Some examples will best explain this:

  • Simple term searches:
    • hetuḥ will match the individual words hetuḥ and हेतुः. (Note: `Word' in this context also refers to compounds. It will not match svabhāvahetuḥ, because there hetuḥ is part of a longer word.)
    • "tathā nāsti" will match the phrase tathā nāsti, but not (for example) yadi nāsti sāmānyaṃ tathā or nāsti tathā. The quotes tell the search engine that you are looking for a single term.
  • Wildcard searches: use a * to match any number of letters, or a ? to match one letter.
    • *hetuḥ will match any word ending in either hetuḥ or हेतुः, e.g., svabhāvahetuḥ. (Note: The * wildcard matches zero or more characters.)
    • *bhāva* will match any word containing bhāva or भाव, e.g., svabhāvahetuḥ or अन्याभावः.
    • *bhāva* will match any word containing bhāva or भाव, e.g., svabhāvahetuḥ or अन्याभावः.
    • ?araṇam will match the individual words maraṇam and karaṇam, but not udāharaṇam. (Note: The ? wildcard matches one character.)
  • Boolean operators: these allow you to combine search expressions, with either AND, OR, or NOT:
    • maraṇam OR karaṇam: passages where either of these two words occur.
    • maraṇam AND karaṇam: passages where both of these words occur.
    • *maraṇam OR *karaṇam: all compounds ending in either of the two.
    • *maraṇam AND *karaṇam: passages with compounds ending in both of these two strings (or also smaraṇam, etc.).
    • You can combine them, *maraṇam AND *karaṇam NOT smaraṇam: passages with compounds ending in both of these two strings (but not in smaraṇam).
    • There are also two other boolean operators: -, to exclude results containing a term, and + to include only results that contain the term.
    • For SARIT, the AND operator is the default: if you search for tathā nāsti, the results should be identical to tathā AND nāsti or nāsti AND tathā.
  • Grouping allows you to efficiently combine more complex queries:
    • (*hetu* OR *hetā* OR *heto*) AND (*liṅga* OR *liṅge*): search for instances where hetu and liṅga occur together, with some flexibility as to their form.

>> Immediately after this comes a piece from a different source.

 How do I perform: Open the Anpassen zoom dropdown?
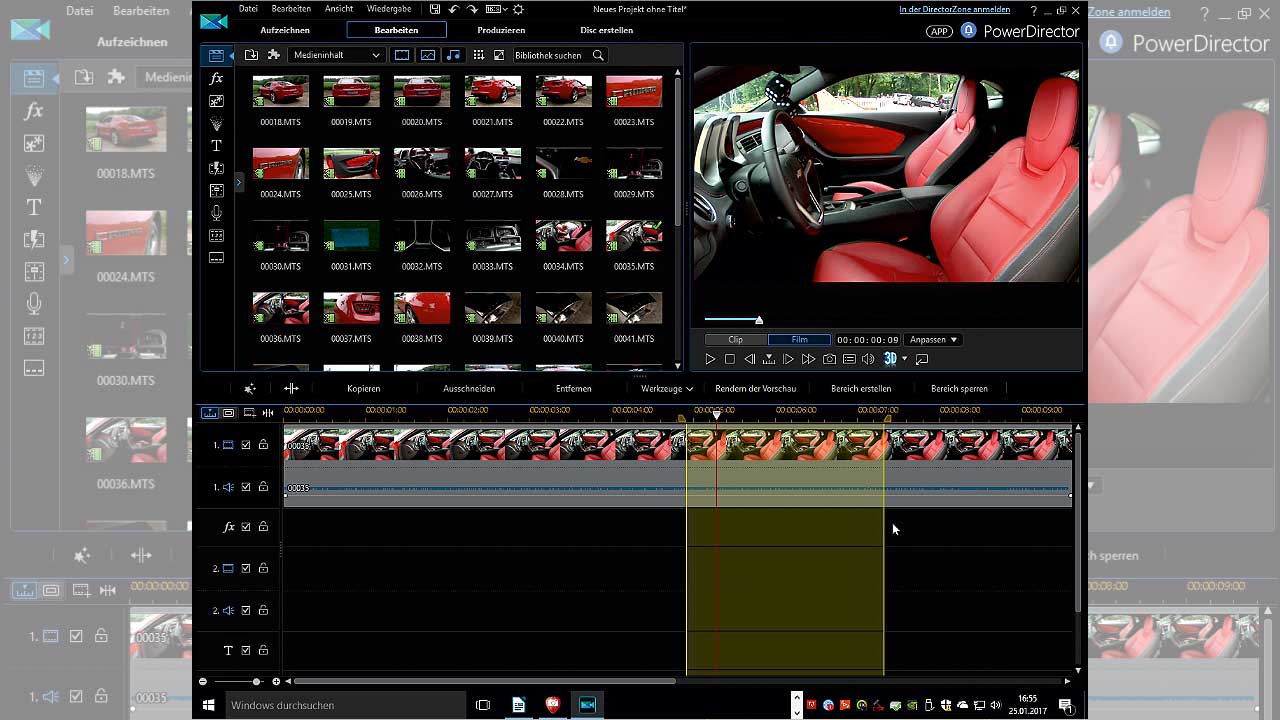(934, 340)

These are only brief hints on the basic usage. For fuller explanations, please consult the help for the SARIT interface and the Lucene search.

The search interface

If you hover over the fields in SARIT's search panel, you will see some short hints on how to use them.

An example search might look like this:

  1. Search For What?
    • Enter your search term here. SARIT supports devanāgarī and IAST searches. If Javascript is enabled in your browser, you can also enter your search term in Kyoto-Harvard convention (or Harvard-Kyoto).
  2. Where to search?
    • You can choose to search the text content of a TEI document's text, or its header (teiHeader).
  3. Limit search to certain authors?
    • You can choose Search In Texts By Any Author to search throughout the corpus or you can select one or more authors to search in the texts attributed to them.
    • Note that you can also select individual texts to search by clicking on the check-boxes to the left of the titles.